Can Custom Bone Pegs Facilitate Effective Treatment Of Nonunions?

By Devon Glazer, DPM

Nonunions can be difficult to address with any patient. Accordingly, the surgeon may benefit from any additional modalities that can prevent a recurrent nonunion after a revision. When evaluating a nonunion for surgical revision, one should critically evaluate the primary fixation. If a fixation technique has failed with the use of screws and both sides of the failed fusion have been penetrated, bone pegs can be a consideration for a secondary form of fixation.    The revised fusion will need primary fixation. My personal choice is to place the new fixation in a different manner than the one that had originally failed. When the surgeon removes the original screw fixation, there is a deficit. However, surgeons can use that deficit to their advantage as a lattice for bone growth. By placing a corticocancellous graft peg across the deficit site, the surgeon can achieve a secondary form of fixation with the benefits of rigidity and incorporation that corticocancellous grafts possess.
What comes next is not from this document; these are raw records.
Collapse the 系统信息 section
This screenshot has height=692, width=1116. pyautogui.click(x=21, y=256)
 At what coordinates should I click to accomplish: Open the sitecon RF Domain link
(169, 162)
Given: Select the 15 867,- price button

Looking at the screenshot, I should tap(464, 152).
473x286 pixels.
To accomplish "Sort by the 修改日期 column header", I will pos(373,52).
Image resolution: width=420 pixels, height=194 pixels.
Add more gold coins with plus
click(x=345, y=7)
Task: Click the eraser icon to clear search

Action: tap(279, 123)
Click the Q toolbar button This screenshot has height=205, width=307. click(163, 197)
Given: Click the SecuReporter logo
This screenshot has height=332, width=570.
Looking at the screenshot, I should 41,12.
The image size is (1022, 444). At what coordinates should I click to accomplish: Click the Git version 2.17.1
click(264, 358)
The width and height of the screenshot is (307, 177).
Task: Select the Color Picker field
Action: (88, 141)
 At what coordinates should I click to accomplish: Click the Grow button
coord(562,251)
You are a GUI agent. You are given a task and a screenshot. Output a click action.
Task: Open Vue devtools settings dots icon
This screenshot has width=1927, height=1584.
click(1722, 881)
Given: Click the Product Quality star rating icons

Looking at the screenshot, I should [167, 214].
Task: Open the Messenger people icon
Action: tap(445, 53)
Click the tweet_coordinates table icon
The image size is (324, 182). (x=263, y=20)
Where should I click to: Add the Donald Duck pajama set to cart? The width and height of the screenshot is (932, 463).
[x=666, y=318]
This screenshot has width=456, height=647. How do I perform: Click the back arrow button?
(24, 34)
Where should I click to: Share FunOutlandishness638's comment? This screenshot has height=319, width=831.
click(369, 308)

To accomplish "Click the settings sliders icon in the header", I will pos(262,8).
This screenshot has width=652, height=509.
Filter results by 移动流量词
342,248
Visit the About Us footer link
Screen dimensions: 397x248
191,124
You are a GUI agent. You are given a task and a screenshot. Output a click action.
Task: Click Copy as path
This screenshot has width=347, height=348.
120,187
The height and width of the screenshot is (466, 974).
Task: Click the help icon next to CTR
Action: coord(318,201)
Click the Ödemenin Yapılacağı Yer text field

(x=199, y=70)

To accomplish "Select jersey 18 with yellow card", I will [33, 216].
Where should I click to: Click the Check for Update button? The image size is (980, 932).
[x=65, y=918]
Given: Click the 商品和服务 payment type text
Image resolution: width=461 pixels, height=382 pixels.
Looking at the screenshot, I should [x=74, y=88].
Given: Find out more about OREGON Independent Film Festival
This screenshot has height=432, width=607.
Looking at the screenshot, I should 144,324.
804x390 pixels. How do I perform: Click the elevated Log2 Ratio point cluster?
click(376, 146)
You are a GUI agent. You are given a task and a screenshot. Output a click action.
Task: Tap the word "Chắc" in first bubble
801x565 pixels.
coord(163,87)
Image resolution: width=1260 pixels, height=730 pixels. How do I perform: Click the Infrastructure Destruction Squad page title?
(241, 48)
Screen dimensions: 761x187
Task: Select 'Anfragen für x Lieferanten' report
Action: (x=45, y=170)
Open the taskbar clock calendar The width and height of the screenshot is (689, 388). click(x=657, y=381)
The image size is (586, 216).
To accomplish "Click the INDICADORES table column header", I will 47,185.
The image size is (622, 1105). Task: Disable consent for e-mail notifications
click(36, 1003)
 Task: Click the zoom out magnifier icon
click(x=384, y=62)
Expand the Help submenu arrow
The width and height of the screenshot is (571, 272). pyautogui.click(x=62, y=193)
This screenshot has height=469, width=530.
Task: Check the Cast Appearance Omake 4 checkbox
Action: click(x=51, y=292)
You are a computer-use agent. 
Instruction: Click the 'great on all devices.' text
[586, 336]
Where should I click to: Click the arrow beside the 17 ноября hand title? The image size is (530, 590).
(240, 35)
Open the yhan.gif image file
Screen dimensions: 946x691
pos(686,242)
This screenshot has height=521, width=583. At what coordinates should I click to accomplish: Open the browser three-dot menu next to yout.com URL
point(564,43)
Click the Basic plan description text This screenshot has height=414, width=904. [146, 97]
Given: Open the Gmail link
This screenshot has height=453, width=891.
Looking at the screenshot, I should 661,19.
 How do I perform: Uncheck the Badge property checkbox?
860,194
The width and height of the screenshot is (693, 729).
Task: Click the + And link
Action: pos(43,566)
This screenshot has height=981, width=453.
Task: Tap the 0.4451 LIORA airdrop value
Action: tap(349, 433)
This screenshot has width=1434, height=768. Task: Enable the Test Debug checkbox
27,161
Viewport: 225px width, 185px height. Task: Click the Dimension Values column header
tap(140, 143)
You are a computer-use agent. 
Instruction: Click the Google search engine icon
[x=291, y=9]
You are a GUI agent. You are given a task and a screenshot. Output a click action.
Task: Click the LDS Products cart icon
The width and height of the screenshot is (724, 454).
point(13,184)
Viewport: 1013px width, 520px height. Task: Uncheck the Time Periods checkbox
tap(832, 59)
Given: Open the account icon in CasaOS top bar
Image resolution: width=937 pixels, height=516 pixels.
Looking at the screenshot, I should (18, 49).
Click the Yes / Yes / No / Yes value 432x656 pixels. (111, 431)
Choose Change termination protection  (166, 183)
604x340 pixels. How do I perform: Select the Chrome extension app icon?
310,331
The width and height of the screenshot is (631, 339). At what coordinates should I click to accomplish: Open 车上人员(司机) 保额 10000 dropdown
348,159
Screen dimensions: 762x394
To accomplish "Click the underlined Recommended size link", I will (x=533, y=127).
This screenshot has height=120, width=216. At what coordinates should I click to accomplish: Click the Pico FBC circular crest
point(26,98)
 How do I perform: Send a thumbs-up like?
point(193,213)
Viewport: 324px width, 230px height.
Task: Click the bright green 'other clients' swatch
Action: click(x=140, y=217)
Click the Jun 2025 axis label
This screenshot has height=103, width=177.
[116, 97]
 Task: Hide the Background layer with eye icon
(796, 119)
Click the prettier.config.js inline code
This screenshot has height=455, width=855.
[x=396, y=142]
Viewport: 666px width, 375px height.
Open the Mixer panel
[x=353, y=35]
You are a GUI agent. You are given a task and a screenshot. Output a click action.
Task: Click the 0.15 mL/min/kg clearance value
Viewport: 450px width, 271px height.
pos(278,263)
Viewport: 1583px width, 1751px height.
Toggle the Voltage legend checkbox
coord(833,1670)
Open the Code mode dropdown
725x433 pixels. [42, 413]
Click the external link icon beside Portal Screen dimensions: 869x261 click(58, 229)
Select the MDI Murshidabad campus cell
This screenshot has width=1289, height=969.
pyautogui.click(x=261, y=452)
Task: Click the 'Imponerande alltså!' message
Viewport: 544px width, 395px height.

The combination of pegs in conjunction with primary standard fixation will obviously increase stability. The increase of stability can only assist the surgeon in completing the goal of fusion.    The use of corticocancellous bone pegs has shown fusion rates of 90 percent in the hand.1 Commercial pegs may not be available and without a strong cortical wall, they could fail in the application process. The fabrication of a custom graft from a tricortical bone graft intraoperatively can actually be quite easy and completed in an efficient manner.